Attention Matrix

Question

Attention Matrix

pbonazzi opened this issue 3 years ago · comments

Hi ! Congratulations for your paper and thank you for making the implementation publicly available as well.

Quick question on this function :

    def func(edges):
        return {out_field: (edges.src[src_field] * edges.dst[dst_field])}
    return func

Why do you do a multiplication of K and Q and not a dot product? The dimensions of the scores are [num_edges, num_heads, hidden_dim/num_heads]. But I expect a [num_edges,num_edges] matrix .

You can also reach me here : pietrobonazzi.edu@gmail.com
Hope to hear from you soon , Pietro Bonazzi

GaichaoLee · Answer 1 · Fri Mar 11 2022 15:44:12 GMT+0800 (China Standard Time)

Hi, I also don't understand why it's a Hadamard product of K and Q here? Do you get it clear now?

Vijay Prakash Dwivedi · Answer 2 · Fri Mar 11 2022 15:54:56 GMT+0800 (China Standard Time)

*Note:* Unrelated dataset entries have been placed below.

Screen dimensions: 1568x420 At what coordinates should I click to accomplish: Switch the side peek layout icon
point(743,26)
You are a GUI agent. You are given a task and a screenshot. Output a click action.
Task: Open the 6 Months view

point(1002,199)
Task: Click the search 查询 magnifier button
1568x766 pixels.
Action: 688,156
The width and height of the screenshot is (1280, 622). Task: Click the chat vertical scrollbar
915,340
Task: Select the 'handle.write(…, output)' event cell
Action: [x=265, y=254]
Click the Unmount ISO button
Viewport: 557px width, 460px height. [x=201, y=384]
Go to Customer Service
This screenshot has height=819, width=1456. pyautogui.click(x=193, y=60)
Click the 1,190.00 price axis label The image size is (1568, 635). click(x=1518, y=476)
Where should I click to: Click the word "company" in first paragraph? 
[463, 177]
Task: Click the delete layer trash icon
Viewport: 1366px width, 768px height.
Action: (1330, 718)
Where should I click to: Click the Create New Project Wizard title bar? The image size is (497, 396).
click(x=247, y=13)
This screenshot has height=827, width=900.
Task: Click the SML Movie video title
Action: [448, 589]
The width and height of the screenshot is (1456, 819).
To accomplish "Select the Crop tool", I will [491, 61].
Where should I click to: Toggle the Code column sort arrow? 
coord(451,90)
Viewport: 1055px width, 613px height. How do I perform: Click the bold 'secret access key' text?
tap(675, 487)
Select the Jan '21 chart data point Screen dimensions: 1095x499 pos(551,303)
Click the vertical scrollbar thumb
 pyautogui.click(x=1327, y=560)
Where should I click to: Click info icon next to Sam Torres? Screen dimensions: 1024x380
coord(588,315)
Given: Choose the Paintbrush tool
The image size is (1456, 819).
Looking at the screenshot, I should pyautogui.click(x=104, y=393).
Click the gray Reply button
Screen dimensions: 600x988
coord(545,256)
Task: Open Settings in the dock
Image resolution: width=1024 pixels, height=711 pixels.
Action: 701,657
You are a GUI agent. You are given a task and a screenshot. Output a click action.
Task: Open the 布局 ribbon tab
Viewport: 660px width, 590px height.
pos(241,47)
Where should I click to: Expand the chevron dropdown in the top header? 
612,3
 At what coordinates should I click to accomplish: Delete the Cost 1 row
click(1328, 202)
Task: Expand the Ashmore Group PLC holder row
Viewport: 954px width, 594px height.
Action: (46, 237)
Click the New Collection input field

Hi @pbonazzi, @GaichaoLee,
After the element wise multiplication using the code snippet that you have quoted above, there is a sum which is applied across all the feature dimension (d=hidden_dim/num_heads) to get the final scalars. Effectively, it is a dot product.
The elementwise multiplication helps in to maintain a d dimensional edge feature that is used in the GraphTransformer with edge features layer.

Please refer to the detailed explanation in this issue #4

GaichaoLee · Answer 3 · Fri Mar 11 2022 16:09:24 GMT+0800 (China Standard Time)

Thanks for your reply! I debug the code again and know how you get the dot product now.